--- Problem statement ---
Retype each of the items below word for word, keeping every line unchanged.
— start of Provided entries —
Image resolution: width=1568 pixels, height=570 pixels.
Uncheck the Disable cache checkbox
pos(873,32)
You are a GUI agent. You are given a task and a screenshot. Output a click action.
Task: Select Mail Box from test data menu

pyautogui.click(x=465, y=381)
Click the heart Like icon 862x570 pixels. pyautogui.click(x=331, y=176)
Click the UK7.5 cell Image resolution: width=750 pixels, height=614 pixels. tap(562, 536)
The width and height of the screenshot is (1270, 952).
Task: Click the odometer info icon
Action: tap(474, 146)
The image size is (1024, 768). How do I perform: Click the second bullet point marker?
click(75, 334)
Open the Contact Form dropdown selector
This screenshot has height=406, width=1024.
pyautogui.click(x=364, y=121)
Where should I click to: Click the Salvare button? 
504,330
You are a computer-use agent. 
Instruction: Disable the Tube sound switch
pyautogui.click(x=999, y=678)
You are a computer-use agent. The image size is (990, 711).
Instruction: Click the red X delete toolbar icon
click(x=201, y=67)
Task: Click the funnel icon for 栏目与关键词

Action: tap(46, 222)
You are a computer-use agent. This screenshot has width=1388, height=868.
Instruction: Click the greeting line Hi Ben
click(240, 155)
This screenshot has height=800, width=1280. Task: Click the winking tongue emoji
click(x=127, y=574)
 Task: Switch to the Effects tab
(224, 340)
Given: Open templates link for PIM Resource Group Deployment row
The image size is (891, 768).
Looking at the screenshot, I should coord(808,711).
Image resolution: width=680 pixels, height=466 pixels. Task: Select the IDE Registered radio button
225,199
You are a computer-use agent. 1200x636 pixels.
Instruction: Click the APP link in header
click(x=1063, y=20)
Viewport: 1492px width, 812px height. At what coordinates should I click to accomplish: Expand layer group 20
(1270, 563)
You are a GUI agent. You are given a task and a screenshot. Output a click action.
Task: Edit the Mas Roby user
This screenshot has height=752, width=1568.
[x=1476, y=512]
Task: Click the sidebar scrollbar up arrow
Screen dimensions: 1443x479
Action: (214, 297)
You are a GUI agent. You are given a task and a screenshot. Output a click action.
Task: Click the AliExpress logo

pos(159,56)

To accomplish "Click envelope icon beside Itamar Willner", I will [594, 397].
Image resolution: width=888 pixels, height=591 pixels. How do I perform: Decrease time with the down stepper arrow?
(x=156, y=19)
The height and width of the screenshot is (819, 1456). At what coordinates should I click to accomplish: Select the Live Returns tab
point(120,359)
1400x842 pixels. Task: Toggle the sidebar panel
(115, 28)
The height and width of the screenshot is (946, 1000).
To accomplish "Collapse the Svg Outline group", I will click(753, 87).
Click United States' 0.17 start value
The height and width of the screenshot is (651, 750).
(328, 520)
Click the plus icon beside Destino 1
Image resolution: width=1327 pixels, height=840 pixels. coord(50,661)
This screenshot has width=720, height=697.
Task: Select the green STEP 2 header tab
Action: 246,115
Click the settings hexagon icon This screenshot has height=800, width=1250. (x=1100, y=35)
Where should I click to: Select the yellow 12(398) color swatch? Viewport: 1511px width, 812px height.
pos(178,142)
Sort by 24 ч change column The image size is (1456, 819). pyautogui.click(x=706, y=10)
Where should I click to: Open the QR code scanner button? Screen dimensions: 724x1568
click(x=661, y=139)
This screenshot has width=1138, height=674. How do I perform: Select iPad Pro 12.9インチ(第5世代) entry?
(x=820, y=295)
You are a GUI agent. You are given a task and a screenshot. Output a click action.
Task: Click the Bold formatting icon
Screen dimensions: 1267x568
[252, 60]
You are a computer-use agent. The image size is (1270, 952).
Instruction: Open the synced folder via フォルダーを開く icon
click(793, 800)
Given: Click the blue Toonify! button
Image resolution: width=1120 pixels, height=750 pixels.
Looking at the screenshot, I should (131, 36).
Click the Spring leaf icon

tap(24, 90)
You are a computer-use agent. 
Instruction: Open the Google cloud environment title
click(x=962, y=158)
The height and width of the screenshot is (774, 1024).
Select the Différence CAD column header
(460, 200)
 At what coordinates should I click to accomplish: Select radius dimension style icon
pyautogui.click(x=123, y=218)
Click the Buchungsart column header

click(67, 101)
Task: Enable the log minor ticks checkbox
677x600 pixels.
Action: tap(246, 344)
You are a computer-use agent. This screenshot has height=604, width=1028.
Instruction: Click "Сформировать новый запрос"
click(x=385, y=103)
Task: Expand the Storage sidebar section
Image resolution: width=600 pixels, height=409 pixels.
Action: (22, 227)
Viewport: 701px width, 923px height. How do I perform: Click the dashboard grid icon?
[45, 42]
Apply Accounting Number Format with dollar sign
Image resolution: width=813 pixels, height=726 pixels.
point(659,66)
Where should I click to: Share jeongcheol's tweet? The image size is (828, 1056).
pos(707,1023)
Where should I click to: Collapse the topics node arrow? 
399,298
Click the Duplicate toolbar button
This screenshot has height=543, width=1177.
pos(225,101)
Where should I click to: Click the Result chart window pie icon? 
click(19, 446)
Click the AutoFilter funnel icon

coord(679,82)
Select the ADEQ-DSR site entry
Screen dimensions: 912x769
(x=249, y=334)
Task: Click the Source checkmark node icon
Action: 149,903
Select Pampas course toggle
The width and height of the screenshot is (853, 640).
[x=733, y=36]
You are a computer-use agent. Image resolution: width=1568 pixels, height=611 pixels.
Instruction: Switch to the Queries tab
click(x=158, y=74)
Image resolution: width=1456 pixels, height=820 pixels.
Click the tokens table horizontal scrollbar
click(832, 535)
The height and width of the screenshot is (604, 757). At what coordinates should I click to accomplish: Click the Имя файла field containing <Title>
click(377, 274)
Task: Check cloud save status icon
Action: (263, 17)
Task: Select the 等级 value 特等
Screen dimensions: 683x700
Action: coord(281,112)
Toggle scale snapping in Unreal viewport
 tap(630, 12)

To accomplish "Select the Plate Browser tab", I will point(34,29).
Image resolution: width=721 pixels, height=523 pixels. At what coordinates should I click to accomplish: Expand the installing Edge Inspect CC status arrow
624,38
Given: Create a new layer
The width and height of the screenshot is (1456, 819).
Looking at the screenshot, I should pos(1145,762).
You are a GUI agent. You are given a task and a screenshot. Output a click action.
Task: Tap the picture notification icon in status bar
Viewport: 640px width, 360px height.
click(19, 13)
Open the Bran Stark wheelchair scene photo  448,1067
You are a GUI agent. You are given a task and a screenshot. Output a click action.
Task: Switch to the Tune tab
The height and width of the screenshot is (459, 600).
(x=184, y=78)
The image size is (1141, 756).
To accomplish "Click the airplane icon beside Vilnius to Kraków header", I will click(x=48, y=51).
— end of Provided entries —
--- Solution to this exercise ---
Image resolution: width=1568 pixels, height=570 pixels.
Uncheck the Disable cache checkbox
pos(873,32)
You are a GUI agent. You are given a task and a screenshot. Output a click action.
Task: Select Mail Box from test data menu

pyautogui.click(x=465, y=381)
Click the heart Like icon 862x570 pixels. pyautogui.click(x=331, y=176)
Click the UK7.5 cell Image resolution: width=750 pixels, height=614 pixels. tap(562, 536)
The width and height of the screenshot is (1270, 952).
Task: Click the odometer info icon
Action: tap(474, 146)
The image size is (1024, 768). How do I perform: Click the second bullet point marker?
click(75, 334)
Open the Contact Form dropdown selector
This screenshot has height=406, width=1024.
pyautogui.click(x=364, y=121)
Where should I click to: Click the Salvare button? 
504,330
You are a computer-use agent. 
Instruction: Disable the Tube sound switch
pyautogui.click(x=999, y=678)
You are a computer-use agent. The image size is (990, 711).
Instruction: Click the red X delete toolbar icon
click(x=201, y=67)
Task: Click the funnel icon for 栏目与关键词

Action: tap(46, 222)
You are a computer-use agent. This screenshot has width=1388, height=868.
Instruction: Click the greeting line Hi Ben
click(240, 155)
This screenshot has height=800, width=1280. Task: Click the winking tongue emoji
click(x=127, y=574)
 Task: Switch to the Effects tab
(224, 340)
Given: Open templates link for PIM Resource Group Deployment row
The image size is (891, 768).
Looking at the screenshot, I should coord(808,711).
Image resolution: width=680 pixels, height=466 pixels. Task: Select the IDE Registered radio button
225,199
You are a computer-use agent. 1200x636 pixels.
Instruction: Click the APP link in header
click(x=1063, y=20)
Viewport: 1492px width, 812px height. At what coordinates should I click to accomplish: Expand layer group 20
(1270, 563)
You are a GUI agent. You are given a task and a screenshot. Output a click action.
Task: Edit the Mas Roby user
This screenshot has height=752, width=1568.
[x=1476, y=512]
Task: Click the sidebar scrollbar up arrow
Screen dimensions: 1443x479
Action: (214, 297)
You are a GUI agent. You are given a task and a screenshot. Output a click action.
Task: Click the AliExpress logo

pos(159,56)

To accomplish "Click envelope icon beside Itamar Willner", I will [594, 397].
Image resolution: width=888 pixels, height=591 pixels. How do I perform: Decrease time with the down stepper arrow?
(x=156, y=19)
The height and width of the screenshot is (819, 1456). At what coordinates should I click to accomplish: Select the Live Returns tab
point(120,359)
1400x842 pixels. Task: Toggle the sidebar panel
(115, 28)
The height and width of the screenshot is (946, 1000).
To accomplish "Collapse the Svg Outline group", I will click(753, 87).
Click United States' 0.17 start value
The height and width of the screenshot is (651, 750).
(328, 520)
Click the plus icon beside Destino 1
Image resolution: width=1327 pixels, height=840 pixels. coord(50,661)
This screenshot has width=720, height=697.
Task: Select the green STEP 2 header tab
Action: 246,115
Click the settings hexagon icon This screenshot has height=800, width=1250. (x=1100, y=35)
Where should I click to: Select the yellow 12(398) color swatch? Viewport: 1511px width, 812px height.
pos(178,142)
Sort by 24 ч change column The image size is (1456, 819). pyautogui.click(x=706, y=10)
Where should I click to: Open the QR code scanner button? Screen dimensions: 724x1568
click(x=661, y=139)
This screenshot has width=1138, height=674. How do I perform: Select iPad Pro 12.9インチ(第5世代) entry?
(x=820, y=295)
You are a GUI agent. You are given a task and a screenshot. Output a click action.
Task: Click the Bold formatting icon
Screen dimensions: 1267x568
[252, 60]
You are a computer-use agent. The image size is (1270, 952).
Instruction: Open the synced folder via フォルダーを開く icon
click(793, 800)
Given: Click the blue Toonify! button
Image resolution: width=1120 pixels, height=750 pixels.
Looking at the screenshot, I should (131, 36).
Click the Spring leaf icon

tap(24, 90)
You are a computer-use agent. 
Instruction: Open the Google cloud environment title
click(x=962, y=158)
The height and width of the screenshot is (774, 1024).
Select the Différence CAD column header
(460, 200)
 At what coordinates should I click to accomplish: Select radius dimension style icon
pyautogui.click(x=123, y=218)
Click the Buchungsart column header

click(67, 101)
Task: Enable the log minor ticks checkbox
677x600 pixels.
Action: tap(246, 344)
You are a computer-use agent. This screenshot has height=604, width=1028.
Instruction: Click "Сформировать новый запрос"
click(x=385, y=103)
Task: Expand the Storage sidebar section
Image resolution: width=600 pixels, height=409 pixels.
Action: (22, 227)
Viewport: 701px width, 923px height. How do I perform: Click the dashboard grid icon?
[45, 42]
Apply Accounting Number Format with dollar sign
Image resolution: width=813 pixels, height=726 pixels.
point(659,66)
Where should I click to: Share jeongcheol's tweet? The image size is (828, 1056).
pos(707,1023)
Where should I click to: Collapse the topics node arrow? 
399,298
Click the Duplicate toolbar button
This screenshot has height=543, width=1177.
pos(225,101)
Where should I click to: Click the Result chart window pie icon? 
click(19, 446)
Click the AutoFilter funnel icon

coord(679,82)
Select the ADEQ-DSR site entry
Screen dimensions: 912x769
(x=249, y=334)
Task: Click the Source checkmark node icon
Action: 149,903
Select Pampas course toggle
The width and height of the screenshot is (853, 640).
[x=733, y=36]
You are a computer-use agent. Image resolution: width=1568 pixels, height=611 pixels.
Instruction: Switch to the Queries tab
click(x=158, y=74)
Image resolution: width=1456 pixels, height=820 pixels.
Click the tokens table horizontal scrollbar
click(832, 535)
The height and width of the screenshot is (604, 757). At what coordinates should I click to accomplish: Click the Имя файла field containing <Title>
click(377, 274)
Task: Check cloud save status icon
Action: (263, 17)
Task: Select the 等级 value 特等
Screen dimensions: 683x700
Action: coord(281,112)
Toggle scale snapping in Unreal viewport
 tap(630, 12)

To accomplish "Select the Plate Browser tab", I will point(34,29).
Image resolution: width=721 pixels, height=523 pixels. At what coordinates should I click to accomplish: Expand the installing Edge Inspect CC status arrow
624,38
Given: Create a new layer
The width and height of the screenshot is (1456, 819).
Looking at the screenshot, I should pos(1145,762).
You are a GUI agent. You are given a task and a screenshot. Output a click action.
Task: Tap the picture notification icon in status bar
Viewport: 640px width, 360px height.
click(19, 13)
Open the Bran Stark wheelchair scene photo  448,1067
You are a GUI agent. You are given a task and a screenshot. Output a click action.
Task: Switch to the Tune tab
The height and width of the screenshot is (459, 600).
(x=184, y=78)
The image size is (1141, 756).
To accomplish "Click the airplane icon beside Vilnius to Kraków header", I will click(x=48, y=51).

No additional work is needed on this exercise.